En conséquence, la cour retient que le sinistre subi par la SARL X rentre bien dans les conditions de la garantie 'événement climatique’ au titre de l’action directe du vent.
Compte tenu de la franchise contractuelle de 799 €uros contractuellement prévue par l’avenant du 1er octobre 2009 dont la SARL X ne conteste pas l’opposabilité, la SA GENERALI IARD doit être condamnée à payer à l’intimé la somme de 15492,31 €uros au titre des travaux réalisés tels que figurant dans la facture du 20 décembre 2011.
Le jugement du Tribunal de commerce de BORDEAUX en date du 28 août 2012 doit donc être confirmé en ce qu’il a condamné la SA GENERALI IARD et réformé sur le montant de la condamnation qui doit être fixé à la somme de 15 492,31 €uros.
Sur la demande reconventionnelle en indemnité faite par la SARL X :
Arguant de ce que l’indemnité d’assurance est exigible dès l’acceptation de l’estimation du dommage par l’expert et de ce qu’elle a, en toute bonne foi, engagé les travaux de réparation dès réception de la lettre d’acceptation de l’expert qu’elle a interprété comme une acceptation de l’assureur de prendre en charge le sinistre, la SARL X réclame le paiement d’une somme complémentaire de 5000 €uros à titre de dommages et intérêts en application de l’article 1147 du code civil ;
Or, d’une part, contrairement à ce qu’affirme la SARL X, le versement de l’indemnité ne peut intervenir qu’après acceptation de la proposition d’indemnité, déterminée par expertise. D’autre part, la SARL X est mal fondée à arguer d’une mauvaise interprétation de la lettre d’acceptation du le 5 octobre 2011 qui mentionne expressément qu’elle donne son accord définitif 'sur l’évaluation des dommages déterminée par l’expert’ et non sur 'la proposition d’indemnité', la partie du courrier réservé à cet effet n’ayant pas été complétée.
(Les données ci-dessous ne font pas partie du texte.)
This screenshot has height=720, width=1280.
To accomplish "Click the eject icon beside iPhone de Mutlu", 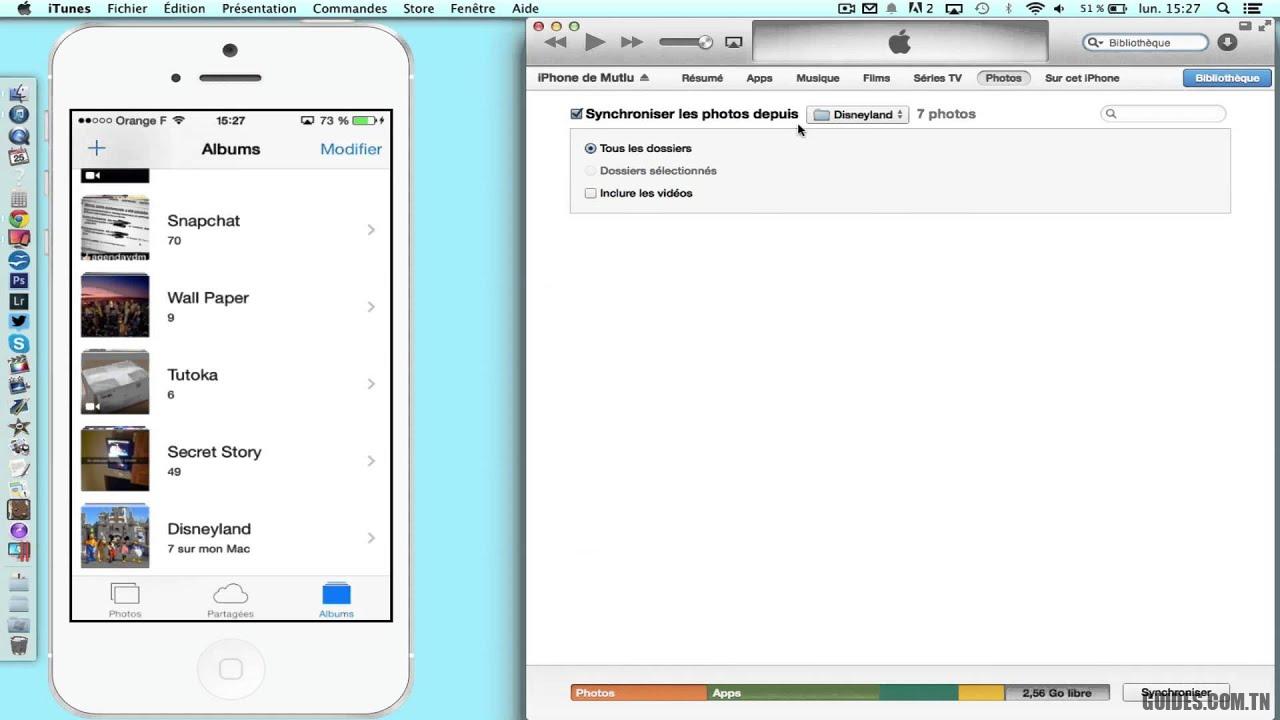I will click(x=645, y=78).
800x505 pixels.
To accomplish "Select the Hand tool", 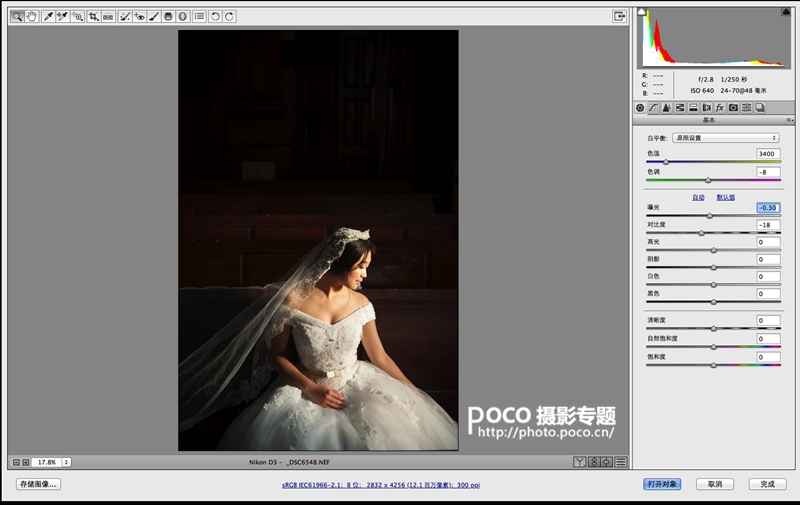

Par contre, il est certain que le refus de garantie a causé un dommage à l’intimée qui a du faire l’avance de frais importants pour assurer les réparations alors qu’elle justifie par une attestation de son expert-comptable d’une situation de trésorerie difficile au début de l’année 2012.
XXX sera en conséquence condamnée à payer à la SARL X la somme de 3500 €uros à titre de dommages et intérêts .
Sur l’article 700 du code de procédure civile et les dépens.
Il serait inéquitable de laisser à la charge de l’intimée les frais irrépétibles qu’elle a du engager pour assurer sa défense. Il lui sera alloué à ce titre la somme de 5000 €uros.
XXX sera condamnée aux entiers dépens de première instance et d’appel.
PAR CES MOTIFS
LA COUR, statuant publiquement, par arrêt contradictoire, mis à disposition au greffe,
CONFIRME le jugement déféré en ce qu’il a condamné la SA GENERALI IARD et le réforme sur le montant de la condamnation qui doit être fixé à la somme de 15 492,31 €uros.
INFIRME le jugement déféré en ce qu’il a débouté la SARL X de sa demande de dommages et intérêts .
Statuant à nouveau :
CONDAMNE la SA GENERALI IARD à payer à la SARL X la somme de 3500 €uros à titre de dommages et intérêts .
Y ajoutant :
CONDAMNE la SA GENERALI IARD à payer à la SARL X la somme de 5000 €uros au titre de l’article 700 du code de procédure civile.
CONDAMNE la même aux entiers dépens de première instance et d’appel, dont distraction au profit de Me B C avocat, en application de l’article 699 du code de procedure civile .
Le présent arrêt a été signé par Madame Edith O’YL, Présidente, et par Hervé GOUDOT, Greffier, auquel la minute a été remise par le magistrat signataire.